I'm having trouble getting the pic to up load check out http://www.facebook.com/BlackRockCoolers


----------



## Black Rock Coolers

One of the Grand Canyon Outfitters just did a side by side test against that “big name cooler” filling both the Black Rock Coolers and the well known brand with ice and letting them sit in the Arizona sun. Let’s just say “a Big Snowman” does not do as well as “Black Rocks” in the sun! Yea Black Rock Cooler!


----------



## orto11

Black Rock Coolers said:


> One of the Grand Canyon Outfitters just did a side by side test against that “big name cooler” filling both the Black Rock Coolers and the well known brand with ice and letting them sit in the Arizona sun. Let’s just say “a Big Snowman” does not do as well as “Black Rocks” in the sun! Yea Black Rock Cooler!


Is this made in the USA ? or is this another Thailand cooler Manny is selling ? because I can buy a container of those for 45.00 each also. like these guys.
Products | K2 Coolers. Real Value. Real Cold.

I know the factory these come out of we could do a mountainbuzz group buy and have a buzz cooler. everyone wants to double their money slinging import crap and do nothing these days


----------



## Porkchop

Hey Orto, its called capitalism you turd. Would it be even lamer if you started a group buy thread on the back of Black rock coolers? Who is doing something, besides sitting on his arse and telling us how cool he is and who he knows. Get a life.


----------



## goldcamp

*Good spec sheet*

Suggestion for Black Rock. I just went to blackrockcoolers.com and you don't have a good spec sheet. I need exact dimensions on the coolers. Take a look at Yetis spec sheet, it has dimensions at the bottom, top and interior.


----------



## Black Rock Coolers

Yes, there are some really cheap coolers out of Asia. We could have imported those and sold them for much less, but that's not the type of product we were interested in. (Buyer beware - I've seen some of those cheap coolers first hand - not what I'd want to put my two weeks worth of food in for a Grand Canyon trip...) The factory we work with has a good track record, and the coolers we sell are well insulated and well built. They're just a little more affordable than some of the bigger brands, because we're not sponsoring all those big hunting and fishing shows... Andy Black Rock Coolers


----------



## Black Rock Coolers

goldcamp said:


> Suggestion for Black Rock. I just went to blackrockcoolers.com and you don't have a good spec sheet. I need exact dimensions on the coolers. Take a look at Yetis spec sheet, it has dimensions at the bottom, top and interior.


We will work on getting better specs up, if you have any questions just give us a call.
Andy


----------



## 90Duck

A boating buddy just picked up one of the 150s and brought it along on a recent trip. The cooler itself is pretty solid looking, and I really like the dimensions on it. The granite texture is pretty cool too.

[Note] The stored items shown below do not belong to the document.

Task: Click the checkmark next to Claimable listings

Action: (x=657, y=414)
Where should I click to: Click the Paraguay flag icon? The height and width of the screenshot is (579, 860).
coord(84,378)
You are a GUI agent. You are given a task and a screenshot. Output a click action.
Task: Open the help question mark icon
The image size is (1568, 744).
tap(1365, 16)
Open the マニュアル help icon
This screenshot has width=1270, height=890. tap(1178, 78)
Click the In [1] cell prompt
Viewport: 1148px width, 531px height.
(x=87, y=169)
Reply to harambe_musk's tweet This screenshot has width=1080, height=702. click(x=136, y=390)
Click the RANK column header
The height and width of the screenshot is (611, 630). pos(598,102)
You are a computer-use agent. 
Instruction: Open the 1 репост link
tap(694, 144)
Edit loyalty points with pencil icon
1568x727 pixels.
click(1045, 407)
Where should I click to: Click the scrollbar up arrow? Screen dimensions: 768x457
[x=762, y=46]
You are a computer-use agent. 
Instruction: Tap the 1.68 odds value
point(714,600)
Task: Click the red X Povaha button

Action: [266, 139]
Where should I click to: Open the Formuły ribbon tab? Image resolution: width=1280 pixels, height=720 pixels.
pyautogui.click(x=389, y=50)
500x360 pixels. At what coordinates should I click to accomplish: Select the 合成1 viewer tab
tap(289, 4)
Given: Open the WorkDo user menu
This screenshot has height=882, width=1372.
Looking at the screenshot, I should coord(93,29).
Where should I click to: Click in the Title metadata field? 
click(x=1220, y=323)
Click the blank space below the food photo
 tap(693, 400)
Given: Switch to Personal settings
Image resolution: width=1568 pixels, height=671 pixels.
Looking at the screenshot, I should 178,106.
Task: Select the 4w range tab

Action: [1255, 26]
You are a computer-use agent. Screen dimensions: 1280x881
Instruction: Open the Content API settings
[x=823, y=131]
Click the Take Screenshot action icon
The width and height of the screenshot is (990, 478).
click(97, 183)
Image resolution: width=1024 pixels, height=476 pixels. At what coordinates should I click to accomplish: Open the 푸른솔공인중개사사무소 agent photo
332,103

But, the rubber latches and the nub they latch to are attached with rivets that are just too loose, allow a lot of play in both the latch and the attachment nub. One of rivets holding the nubs to the cooler broke off on the first trip, and it is pretty clear that the others will follow suit pretty quickly. A through-bolt of some sort looks like it would solve the problem, but this is a weekness in the current design that needs to be addressed. Otherwise, this looks like a good product and a good value. The hinges are absolutely bomber.


----------



## Black Rock Coolers

*We will take care of this!*

Have the owner of the cooler get a hold of us ASAP. We will take care of this! This is the first one we have heard of the rivets failing. Our manufacture has been using this system in Australia and Europe without issues; we do have a plan to change the attachment if needed. We do stand behind our coolers and will take care of this and move forward with changing the attachments if we hear of any further problems. I’ll be taking several coolers to the Grand Canyon next week for a “three week test” 
Any problems get a hold of us at 360-434-7986
Andy


----------



## 90Duck

*rivets*

Will-do Andy. I'll just send him a link to this thread. I really like the way you have sized the 150 to fit within the 40" width of most 14' rafts. For some reason, none of the other manufacturers seemed to have figured out that 40" width is kind of a key dimension for very large number of rafts out there on the river, so kudos to you guys on getting that one right!


----------



## Beeks

moetown said:


> 150 Quart Outfitter in Granite [CC150X_GR] - $389.99 : Premium Coolers, Canyon Coolers
> 
> Super Secret Coupon code for Buzzards only:
> 
> Outfitter13 is a 20% off coupon
> 
> Shhhhhh, Don't tell Canyon I told you that code!
> 
> Without Cold Beer, nothing else matters in the world
> 
> Ben Franklin


Discount code has expired


----------



## Black Rock Coolers

*Throwing away ice at the Pierce Ferry takeout!*

 We had ice for drinks every night during the trip and at the end of our 278 mile Grand Canyon trip we had to use a hammer to break the remaining ice free at the take out and throw at least 50lbs of ice in the river. We could not be happier with the ice retention in our Black Rock Coolers!


----------



## David Miller

*Test Report 150 qt. Black Rock Cooler*

16 days in the ditch and two days of travel and there was ice at Diamond. The cooler was frozen solid in a walk in freezer to within 2 or 3 inches of the lid. Food was frozen into the ice. The plan was that this cooler would hold the last of the perishable food. As the other coolers played out food was transferred into the Black Rock Cooler. Latches and hinge showed no sign of ware.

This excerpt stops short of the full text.